[Opening Records supplied section]

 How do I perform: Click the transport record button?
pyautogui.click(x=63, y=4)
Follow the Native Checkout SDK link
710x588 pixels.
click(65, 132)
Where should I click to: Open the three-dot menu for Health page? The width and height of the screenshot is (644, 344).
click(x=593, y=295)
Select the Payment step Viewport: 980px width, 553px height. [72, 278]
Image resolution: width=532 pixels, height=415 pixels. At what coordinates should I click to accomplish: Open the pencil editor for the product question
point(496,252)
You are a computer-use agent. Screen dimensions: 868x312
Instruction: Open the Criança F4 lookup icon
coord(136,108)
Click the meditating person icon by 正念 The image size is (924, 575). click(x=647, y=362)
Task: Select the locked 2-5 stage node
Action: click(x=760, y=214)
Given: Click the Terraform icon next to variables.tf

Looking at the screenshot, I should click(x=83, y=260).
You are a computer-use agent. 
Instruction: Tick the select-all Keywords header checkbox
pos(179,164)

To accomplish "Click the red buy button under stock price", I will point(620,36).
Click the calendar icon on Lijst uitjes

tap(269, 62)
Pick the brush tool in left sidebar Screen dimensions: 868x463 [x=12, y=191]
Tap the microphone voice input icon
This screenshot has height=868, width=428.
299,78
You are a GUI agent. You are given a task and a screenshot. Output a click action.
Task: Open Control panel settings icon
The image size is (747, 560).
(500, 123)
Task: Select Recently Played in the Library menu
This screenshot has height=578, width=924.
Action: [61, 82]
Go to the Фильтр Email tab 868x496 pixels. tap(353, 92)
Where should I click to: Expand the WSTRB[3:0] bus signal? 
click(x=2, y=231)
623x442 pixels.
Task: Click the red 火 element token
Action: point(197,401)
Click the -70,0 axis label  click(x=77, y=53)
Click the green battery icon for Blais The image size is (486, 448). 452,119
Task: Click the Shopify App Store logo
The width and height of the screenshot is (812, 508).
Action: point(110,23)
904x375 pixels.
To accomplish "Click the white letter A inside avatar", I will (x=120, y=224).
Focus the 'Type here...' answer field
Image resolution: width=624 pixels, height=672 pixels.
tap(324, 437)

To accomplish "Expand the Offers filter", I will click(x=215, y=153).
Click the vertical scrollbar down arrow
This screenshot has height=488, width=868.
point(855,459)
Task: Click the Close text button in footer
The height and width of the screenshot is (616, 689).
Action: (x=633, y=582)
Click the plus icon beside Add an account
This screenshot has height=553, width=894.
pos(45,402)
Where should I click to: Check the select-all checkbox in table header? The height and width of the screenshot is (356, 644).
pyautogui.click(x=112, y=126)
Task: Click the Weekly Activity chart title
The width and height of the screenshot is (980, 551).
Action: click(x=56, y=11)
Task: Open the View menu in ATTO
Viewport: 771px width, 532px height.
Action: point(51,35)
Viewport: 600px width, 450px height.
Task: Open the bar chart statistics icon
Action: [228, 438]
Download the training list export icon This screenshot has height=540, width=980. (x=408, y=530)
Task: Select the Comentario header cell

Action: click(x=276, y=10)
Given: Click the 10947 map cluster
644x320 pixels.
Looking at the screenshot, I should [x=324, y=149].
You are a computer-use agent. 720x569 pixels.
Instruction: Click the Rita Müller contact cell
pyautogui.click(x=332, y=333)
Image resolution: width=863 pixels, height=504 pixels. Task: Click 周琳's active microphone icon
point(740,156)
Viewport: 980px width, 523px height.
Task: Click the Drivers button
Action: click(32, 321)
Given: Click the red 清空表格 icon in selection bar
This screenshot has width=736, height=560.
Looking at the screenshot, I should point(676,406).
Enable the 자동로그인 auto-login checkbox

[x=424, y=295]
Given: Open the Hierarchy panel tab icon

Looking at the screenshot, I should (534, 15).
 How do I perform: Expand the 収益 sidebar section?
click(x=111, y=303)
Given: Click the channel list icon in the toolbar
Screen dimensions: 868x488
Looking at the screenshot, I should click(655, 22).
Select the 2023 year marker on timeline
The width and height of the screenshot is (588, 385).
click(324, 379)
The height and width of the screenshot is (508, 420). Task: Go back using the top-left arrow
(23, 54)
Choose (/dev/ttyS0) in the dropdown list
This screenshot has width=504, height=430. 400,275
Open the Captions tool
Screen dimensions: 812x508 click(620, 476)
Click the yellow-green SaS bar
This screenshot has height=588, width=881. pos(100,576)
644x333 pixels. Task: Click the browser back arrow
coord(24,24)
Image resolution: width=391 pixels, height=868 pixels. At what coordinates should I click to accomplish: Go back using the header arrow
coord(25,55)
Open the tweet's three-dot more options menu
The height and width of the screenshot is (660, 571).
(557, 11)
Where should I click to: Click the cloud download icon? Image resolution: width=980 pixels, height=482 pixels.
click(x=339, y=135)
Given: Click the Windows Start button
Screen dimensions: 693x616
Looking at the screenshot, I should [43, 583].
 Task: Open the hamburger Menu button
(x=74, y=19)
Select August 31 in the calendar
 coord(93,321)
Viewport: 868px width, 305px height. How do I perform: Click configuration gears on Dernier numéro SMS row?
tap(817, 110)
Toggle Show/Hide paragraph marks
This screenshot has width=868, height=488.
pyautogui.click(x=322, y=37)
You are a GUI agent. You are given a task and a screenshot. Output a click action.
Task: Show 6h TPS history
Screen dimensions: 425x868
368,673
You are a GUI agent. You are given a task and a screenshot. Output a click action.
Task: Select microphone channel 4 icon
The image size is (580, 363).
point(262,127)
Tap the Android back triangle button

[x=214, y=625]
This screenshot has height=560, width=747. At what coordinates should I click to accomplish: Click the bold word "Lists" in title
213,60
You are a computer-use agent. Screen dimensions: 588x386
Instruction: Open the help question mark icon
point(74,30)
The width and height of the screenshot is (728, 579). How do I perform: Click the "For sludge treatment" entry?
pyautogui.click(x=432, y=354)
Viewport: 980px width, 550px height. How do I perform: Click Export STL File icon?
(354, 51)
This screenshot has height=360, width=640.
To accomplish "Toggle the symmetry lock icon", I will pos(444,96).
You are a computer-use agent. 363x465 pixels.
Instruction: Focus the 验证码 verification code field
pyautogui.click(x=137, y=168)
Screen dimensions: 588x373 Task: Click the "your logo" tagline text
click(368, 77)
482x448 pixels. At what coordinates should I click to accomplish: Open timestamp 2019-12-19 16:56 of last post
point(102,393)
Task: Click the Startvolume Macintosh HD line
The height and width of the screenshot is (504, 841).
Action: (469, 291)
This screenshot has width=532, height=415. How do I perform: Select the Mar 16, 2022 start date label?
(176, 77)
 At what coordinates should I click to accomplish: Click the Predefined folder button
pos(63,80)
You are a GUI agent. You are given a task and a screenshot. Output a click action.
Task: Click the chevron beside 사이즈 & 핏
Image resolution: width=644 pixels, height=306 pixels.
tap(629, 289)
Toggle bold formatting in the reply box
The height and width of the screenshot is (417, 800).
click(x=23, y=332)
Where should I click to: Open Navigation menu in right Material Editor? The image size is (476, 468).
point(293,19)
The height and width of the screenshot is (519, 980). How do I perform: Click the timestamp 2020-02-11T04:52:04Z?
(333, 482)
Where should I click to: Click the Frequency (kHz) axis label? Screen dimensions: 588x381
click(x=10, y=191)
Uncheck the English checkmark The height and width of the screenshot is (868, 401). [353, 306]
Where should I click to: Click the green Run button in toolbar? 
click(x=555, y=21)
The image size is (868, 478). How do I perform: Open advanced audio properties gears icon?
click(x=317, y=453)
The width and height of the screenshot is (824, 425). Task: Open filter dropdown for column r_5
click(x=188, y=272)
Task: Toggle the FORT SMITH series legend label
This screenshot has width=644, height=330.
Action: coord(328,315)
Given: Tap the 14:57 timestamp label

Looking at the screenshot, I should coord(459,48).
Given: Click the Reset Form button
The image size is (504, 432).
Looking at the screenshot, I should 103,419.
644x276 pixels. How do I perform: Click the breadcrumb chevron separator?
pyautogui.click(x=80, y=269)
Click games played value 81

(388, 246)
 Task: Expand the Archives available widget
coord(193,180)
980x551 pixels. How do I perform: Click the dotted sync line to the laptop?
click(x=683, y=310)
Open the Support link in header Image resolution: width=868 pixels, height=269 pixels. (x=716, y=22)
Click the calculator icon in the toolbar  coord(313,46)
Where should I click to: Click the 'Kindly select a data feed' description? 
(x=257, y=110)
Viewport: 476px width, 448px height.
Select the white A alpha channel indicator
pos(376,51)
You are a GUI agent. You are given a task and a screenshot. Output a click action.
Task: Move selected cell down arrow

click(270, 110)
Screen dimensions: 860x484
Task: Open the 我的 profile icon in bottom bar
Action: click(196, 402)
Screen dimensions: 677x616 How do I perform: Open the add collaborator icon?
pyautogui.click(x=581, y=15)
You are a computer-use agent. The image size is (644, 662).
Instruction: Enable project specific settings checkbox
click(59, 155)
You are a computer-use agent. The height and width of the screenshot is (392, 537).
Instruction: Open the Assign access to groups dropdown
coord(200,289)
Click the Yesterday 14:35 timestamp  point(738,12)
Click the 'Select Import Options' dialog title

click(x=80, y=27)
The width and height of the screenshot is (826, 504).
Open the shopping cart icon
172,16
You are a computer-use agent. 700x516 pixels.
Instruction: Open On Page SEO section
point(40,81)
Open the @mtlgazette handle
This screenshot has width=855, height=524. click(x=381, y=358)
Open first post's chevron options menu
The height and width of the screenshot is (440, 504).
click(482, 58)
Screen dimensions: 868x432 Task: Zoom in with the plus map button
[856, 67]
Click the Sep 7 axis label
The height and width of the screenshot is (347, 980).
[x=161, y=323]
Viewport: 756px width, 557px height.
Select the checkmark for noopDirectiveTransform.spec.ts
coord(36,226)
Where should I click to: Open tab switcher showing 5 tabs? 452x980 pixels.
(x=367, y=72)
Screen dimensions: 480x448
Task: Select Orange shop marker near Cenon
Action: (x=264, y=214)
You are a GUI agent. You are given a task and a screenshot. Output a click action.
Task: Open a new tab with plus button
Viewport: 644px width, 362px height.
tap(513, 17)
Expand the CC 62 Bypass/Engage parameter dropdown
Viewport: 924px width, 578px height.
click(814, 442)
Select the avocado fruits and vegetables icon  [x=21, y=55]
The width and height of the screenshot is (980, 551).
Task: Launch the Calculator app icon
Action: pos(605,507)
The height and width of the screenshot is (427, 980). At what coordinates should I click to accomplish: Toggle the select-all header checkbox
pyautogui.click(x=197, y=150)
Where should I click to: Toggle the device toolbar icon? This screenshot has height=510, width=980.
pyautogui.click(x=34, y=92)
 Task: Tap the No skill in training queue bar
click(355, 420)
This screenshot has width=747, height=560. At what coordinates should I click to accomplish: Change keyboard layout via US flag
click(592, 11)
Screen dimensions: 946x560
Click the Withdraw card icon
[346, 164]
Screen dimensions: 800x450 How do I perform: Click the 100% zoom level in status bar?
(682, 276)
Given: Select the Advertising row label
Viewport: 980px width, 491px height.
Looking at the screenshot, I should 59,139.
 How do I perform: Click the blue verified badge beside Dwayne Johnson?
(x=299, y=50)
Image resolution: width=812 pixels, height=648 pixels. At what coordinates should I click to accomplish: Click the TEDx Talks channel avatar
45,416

[Closing Records supplied section]

■ **Problem details**: The required answer is each line of the entries containing the string "link".

■ **Output for this exercise**:
Follow the Native Checkout SDK link
Open the Support link in header Image resolution: width=868 pixels, height=269 pixels. (x=716, y=22)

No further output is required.